Before I start, why did I build a step plugin?
Well @rolandbouman (Pentaho Dev and js/MySQL wizard) said:
And that is all correct – It’s just actually not why I’m doing it. My reason is performance. Something I’ve been banging my head against for the last year! I have a particular calculation that uses data from 13 columns in the stream and adds a further 2 columns. I’ve tried various combinations to do this in native steps but it just doesn’t perform when you use the “calculator” and other steps. (We’re talking billions of rows here so performance is critical). So we wrote it as a UDJC and whoosh! it flew!
In a separate discussion a colleague had mentioned that a UDJC was still not as fast as a native plugin. Even if you exclude the time to compile at the start there is apparently additional work to convert data between proper java data types in PDI and data in Janino. (I do not know if I have described this right) So he stated that a native plugin would be faster. I decided to try this out as I didn’t believe there would be much in it. In the end in a simple test case I saw approximately 5-12% performance improvement, so it’s not a panacea, but it is worth having.

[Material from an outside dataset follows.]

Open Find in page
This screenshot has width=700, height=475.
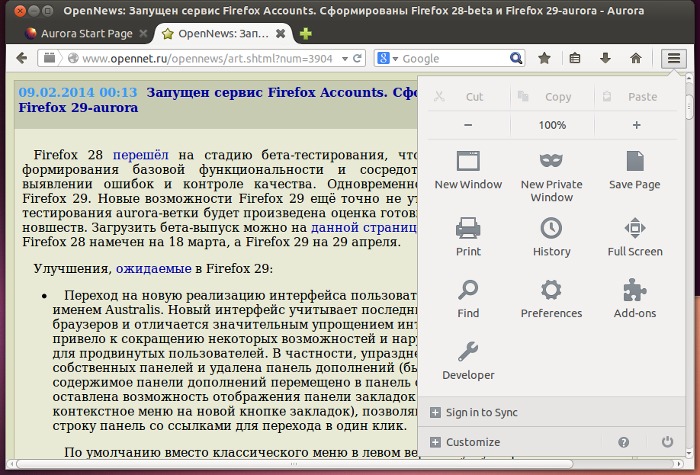[x=468, y=298]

Firstly, the UDJC code, you can find the transformation in github here
The key points in this bit of code are how we get the input fields (once) and that is like so:
p6Field = get(Fields.In, "PROBABILITY_6");
And then we get the actual value row by row like so:
Pretty simple. And this ran at an average of 1,172,252 r/s over 3 runs.
So how do we build a plugin? Well like so:
- Download eclipse or similar (There are thousands of guides to this online)

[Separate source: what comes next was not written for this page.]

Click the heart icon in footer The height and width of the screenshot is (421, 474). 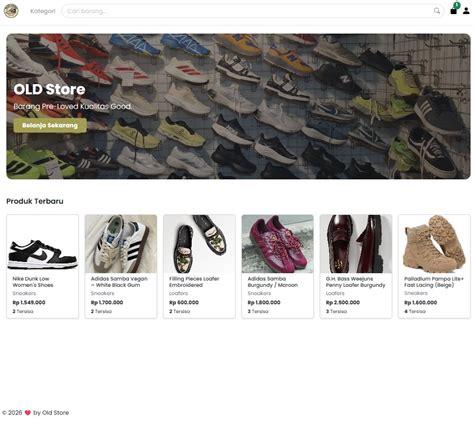tap(28, 413)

- Checkout the dummy plugin example from SVN
- Run the ant script and check it builds as-is, it should do. Fix any issues here before doing anything else
- Then you have 2 options. You can start hacking that very plugin (which I did) or you can start renaming the package first etc.
- To deploy simply copy the DummyPluginForDeploy folder into PDI in the plugins/steps folder. (You’ll notice it’s already there actually, so you can just update the jar). Remember to restart PDI.
Now; Coding a plugin is a bit different to UDJC as you don’t necessarily have the same helpers available. So; I used the following approach to find the relevant field in the incoming stream: (remember you only need to do this once)
pindexs = getInputRowMeta().indexOfValue( "PROBABILITY_0" );
This gives you the index in the row object of your field.
Then you can access that field like so:
score = (Double)r[pindexs]*(Double)r[pindexs]
Etc.. Note we have a lot of hard coding going on here. I KNOW the incoming field name, and I know it’s a Double. But you could easily configure those as parameters/config values in your step gui. Finally we have to add our score to the result and that is done as so:
putRow(data.outputRowMeta, RowDataUtil.addValueData(r, scoreindex, score));
And this is how the demo example in the SDK does it, so I’m assuming that bit is definitely right!
- Remember to only do stuff once where possible (i.e. interrogating the stream structure).
- Re-use variables, don’t declare new ones every row
- Don’t log every row. Definitely don’t do that
- Only add fields to the output you really need. While debugging you may have additional fields but I recommend you comment these out once you have a fully working version.
I suppose a final point should be made that you can very easily write code in a UDJC/Plugin which performs terribly. Your first code will do. So you need a really solid understanding of PDI internals, and good skills with stackoverflow. Please don’t take this blog post to mean, ooh i can re-write that step in java and immediately solve all my problems. And don’t forget, maintaining a block of code is much harder than a couple of steps.